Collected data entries
*****
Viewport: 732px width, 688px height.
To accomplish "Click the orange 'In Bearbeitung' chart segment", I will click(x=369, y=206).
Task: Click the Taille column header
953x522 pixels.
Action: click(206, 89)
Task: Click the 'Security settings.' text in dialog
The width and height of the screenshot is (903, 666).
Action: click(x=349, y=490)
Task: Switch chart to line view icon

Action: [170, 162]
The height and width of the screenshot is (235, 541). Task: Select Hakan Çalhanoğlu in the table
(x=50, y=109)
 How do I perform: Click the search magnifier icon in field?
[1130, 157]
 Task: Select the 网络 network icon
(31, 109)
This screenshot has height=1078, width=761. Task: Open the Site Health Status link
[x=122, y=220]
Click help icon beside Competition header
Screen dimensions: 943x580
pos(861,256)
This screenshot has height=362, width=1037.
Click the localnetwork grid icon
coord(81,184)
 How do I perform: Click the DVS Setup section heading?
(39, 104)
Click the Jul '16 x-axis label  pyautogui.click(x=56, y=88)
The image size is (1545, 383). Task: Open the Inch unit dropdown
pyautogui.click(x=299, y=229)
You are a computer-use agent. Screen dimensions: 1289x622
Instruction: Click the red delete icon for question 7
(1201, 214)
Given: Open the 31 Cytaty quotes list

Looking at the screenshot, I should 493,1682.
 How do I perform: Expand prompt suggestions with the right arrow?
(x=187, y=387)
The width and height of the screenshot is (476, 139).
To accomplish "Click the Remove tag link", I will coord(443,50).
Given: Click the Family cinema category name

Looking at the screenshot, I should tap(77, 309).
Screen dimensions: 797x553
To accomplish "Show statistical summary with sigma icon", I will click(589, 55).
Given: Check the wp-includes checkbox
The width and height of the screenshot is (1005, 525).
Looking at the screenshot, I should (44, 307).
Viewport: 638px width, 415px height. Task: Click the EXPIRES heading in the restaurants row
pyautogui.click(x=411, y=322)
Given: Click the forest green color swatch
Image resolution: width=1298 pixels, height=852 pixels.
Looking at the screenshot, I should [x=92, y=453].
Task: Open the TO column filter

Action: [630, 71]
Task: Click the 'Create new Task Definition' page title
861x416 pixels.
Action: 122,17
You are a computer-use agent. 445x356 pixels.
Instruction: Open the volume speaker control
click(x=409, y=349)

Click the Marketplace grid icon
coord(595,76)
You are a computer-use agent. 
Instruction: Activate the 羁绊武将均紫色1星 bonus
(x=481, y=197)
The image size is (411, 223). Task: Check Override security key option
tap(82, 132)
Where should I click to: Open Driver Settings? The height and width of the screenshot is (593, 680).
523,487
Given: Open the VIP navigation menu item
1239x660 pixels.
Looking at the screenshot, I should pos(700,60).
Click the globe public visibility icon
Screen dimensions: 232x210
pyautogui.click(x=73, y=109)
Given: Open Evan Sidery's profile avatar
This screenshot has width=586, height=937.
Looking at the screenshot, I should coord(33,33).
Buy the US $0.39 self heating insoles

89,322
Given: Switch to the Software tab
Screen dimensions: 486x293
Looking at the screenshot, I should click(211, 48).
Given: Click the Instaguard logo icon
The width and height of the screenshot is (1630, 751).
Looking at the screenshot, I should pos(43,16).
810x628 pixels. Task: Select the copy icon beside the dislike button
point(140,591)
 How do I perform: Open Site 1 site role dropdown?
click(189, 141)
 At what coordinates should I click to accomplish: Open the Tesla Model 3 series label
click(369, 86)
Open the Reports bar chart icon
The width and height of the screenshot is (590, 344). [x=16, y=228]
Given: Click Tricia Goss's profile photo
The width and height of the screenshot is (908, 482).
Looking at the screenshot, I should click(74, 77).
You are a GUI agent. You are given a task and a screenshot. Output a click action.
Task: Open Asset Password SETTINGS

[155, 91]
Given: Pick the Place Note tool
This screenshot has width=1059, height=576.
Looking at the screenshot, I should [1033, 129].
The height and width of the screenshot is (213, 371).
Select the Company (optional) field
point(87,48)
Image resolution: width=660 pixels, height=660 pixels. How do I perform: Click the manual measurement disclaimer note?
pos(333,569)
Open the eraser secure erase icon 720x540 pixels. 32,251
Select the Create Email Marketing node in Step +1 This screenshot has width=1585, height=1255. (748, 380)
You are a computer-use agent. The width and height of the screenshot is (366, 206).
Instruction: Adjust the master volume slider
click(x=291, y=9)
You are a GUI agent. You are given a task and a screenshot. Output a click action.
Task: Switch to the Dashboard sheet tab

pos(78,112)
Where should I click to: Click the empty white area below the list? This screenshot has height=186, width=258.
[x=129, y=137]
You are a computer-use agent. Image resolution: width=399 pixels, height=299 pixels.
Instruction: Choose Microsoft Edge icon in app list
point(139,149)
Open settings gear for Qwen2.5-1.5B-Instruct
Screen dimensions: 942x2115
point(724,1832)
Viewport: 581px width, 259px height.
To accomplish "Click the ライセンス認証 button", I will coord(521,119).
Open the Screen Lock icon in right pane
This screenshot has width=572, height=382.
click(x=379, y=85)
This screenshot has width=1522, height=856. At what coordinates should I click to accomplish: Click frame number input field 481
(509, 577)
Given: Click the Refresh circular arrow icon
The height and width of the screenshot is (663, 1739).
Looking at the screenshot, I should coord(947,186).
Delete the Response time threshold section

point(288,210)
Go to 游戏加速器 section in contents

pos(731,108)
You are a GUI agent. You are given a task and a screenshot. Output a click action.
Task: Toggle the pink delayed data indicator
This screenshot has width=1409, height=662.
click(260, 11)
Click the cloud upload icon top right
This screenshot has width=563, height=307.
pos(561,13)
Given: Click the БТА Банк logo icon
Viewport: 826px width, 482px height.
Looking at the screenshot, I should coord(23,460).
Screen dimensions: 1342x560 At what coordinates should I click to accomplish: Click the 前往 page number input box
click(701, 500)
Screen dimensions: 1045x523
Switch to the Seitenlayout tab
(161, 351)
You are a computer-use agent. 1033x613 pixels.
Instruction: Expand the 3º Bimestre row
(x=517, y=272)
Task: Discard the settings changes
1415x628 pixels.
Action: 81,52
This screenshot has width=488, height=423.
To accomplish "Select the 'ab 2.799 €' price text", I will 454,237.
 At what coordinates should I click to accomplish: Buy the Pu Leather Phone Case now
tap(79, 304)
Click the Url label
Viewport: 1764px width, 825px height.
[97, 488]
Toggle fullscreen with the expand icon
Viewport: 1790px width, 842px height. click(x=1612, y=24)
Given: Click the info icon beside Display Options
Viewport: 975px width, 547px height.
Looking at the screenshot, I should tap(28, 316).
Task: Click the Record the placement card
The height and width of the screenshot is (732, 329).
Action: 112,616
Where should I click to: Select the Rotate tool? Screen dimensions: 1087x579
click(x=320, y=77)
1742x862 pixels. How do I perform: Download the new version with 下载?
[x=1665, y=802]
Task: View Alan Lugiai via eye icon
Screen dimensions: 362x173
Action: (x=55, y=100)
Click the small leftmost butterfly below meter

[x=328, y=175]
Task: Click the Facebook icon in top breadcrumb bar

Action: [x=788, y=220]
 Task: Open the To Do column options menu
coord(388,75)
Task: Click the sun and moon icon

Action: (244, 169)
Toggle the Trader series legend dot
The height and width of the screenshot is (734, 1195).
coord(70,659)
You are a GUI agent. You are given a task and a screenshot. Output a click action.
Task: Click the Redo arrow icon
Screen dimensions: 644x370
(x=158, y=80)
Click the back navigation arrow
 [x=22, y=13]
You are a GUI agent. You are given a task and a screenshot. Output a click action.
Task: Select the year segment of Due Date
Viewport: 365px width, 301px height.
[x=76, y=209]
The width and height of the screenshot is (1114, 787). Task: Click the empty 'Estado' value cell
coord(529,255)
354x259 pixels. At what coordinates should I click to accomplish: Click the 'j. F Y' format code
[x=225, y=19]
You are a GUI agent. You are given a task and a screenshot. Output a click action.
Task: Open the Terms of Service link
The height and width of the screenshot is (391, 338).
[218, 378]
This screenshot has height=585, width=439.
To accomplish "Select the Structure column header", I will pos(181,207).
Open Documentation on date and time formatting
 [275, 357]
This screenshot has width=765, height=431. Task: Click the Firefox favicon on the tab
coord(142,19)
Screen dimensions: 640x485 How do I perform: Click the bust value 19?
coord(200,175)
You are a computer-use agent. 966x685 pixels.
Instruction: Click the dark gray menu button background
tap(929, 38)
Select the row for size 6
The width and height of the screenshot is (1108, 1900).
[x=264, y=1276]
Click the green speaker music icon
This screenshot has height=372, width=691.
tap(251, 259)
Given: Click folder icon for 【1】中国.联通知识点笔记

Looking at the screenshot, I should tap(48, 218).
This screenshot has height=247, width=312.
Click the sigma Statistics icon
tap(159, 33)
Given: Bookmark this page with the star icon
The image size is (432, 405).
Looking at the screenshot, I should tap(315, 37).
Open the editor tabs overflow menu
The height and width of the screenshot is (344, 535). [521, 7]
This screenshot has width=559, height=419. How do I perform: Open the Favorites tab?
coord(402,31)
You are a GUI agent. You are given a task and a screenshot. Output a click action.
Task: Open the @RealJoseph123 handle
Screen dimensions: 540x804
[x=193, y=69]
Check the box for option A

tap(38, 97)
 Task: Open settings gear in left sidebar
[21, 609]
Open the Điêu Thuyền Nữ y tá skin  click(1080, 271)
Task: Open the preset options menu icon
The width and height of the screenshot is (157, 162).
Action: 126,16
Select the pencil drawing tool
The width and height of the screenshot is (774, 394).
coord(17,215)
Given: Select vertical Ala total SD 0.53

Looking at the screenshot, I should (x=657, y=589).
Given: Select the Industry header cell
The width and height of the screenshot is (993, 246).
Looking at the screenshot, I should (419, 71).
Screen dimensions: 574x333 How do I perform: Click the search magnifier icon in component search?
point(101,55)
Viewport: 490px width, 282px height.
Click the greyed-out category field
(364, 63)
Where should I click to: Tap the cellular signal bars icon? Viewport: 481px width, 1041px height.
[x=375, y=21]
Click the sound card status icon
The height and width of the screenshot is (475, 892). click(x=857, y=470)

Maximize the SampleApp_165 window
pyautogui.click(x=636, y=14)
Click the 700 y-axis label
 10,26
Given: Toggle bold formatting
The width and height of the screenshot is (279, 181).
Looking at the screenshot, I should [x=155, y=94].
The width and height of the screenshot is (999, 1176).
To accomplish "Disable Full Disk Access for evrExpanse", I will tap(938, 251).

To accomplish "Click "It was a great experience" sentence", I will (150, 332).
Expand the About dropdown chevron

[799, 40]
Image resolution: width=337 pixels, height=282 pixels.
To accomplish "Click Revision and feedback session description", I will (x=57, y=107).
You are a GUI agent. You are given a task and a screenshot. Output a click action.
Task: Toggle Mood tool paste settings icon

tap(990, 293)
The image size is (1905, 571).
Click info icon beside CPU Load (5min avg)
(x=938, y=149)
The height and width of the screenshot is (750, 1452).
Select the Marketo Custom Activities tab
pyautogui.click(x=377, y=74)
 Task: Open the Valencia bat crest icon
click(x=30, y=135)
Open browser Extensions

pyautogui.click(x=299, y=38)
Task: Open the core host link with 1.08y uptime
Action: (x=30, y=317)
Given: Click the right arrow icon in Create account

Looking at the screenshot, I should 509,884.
*****
**What the task asks**
Going back to the entries above, set down exactly the lines that begin at the one with "Instruction: Activate the 羁绊武将均紫色1星 bonus" and end at the one with "Select the Create", both included, and nothing else.

**Answer section**
Instruction: Activate the 羁绊武将均紫色1星 bonus
(x=481, y=197)
The image size is (411, 223). Task: Check Override security key option
tap(82, 132)
Where should I click to: Open Driver Settings? The height and width of the screenshot is (593, 680).
523,487
Given: Open the VIP navigation menu item
1239x660 pixels.
Looking at the screenshot, I should pos(700,60).
Click the globe public visibility icon
Screen dimensions: 232x210
pyautogui.click(x=73, y=109)
Given: Open Evan Sidery's profile avatar
This screenshot has width=586, height=937.
Looking at the screenshot, I should coord(33,33).
Buy the US $0.39 self heating insoles

89,322
Given: Switch to the Software tab
Screen dimensions: 486x293
Looking at the screenshot, I should click(211, 48).
Given: Click the Instaguard logo icon
The width and height of the screenshot is (1630, 751).
Looking at the screenshot, I should pos(43,16).
810x628 pixels. Task: Select the copy icon beside the dislike button
point(140,591)
 How do I perform: Open Site 1 site role dropdown?
click(189, 141)
 At what coordinates should I click to accomplish: Open the Tesla Model 3 series label
click(369, 86)
Open the Reports bar chart icon
The width and height of the screenshot is (590, 344). [x=16, y=228]
Given: Click Tricia Goss's profile photo
The width and height of the screenshot is (908, 482).
Looking at the screenshot, I should click(74, 77).
You are a GUI agent. You are given a task and a screenshot. Output a click action.
Task: Open Asset Password SETTINGS

[155, 91]
Given: Pick the Place Note tool
This screenshot has width=1059, height=576.
Looking at the screenshot, I should [1033, 129].
The height and width of the screenshot is (213, 371).
Select the Company (optional) field
point(87,48)
Image resolution: width=660 pixels, height=660 pixels. How do I perform: Click the manual measurement disclaimer note?
pos(333,569)
Open the eraser secure erase icon 720x540 pixels. 32,251
Select the Create Email Marketing node in Step +1 This screenshot has width=1585, height=1255. (748, 380)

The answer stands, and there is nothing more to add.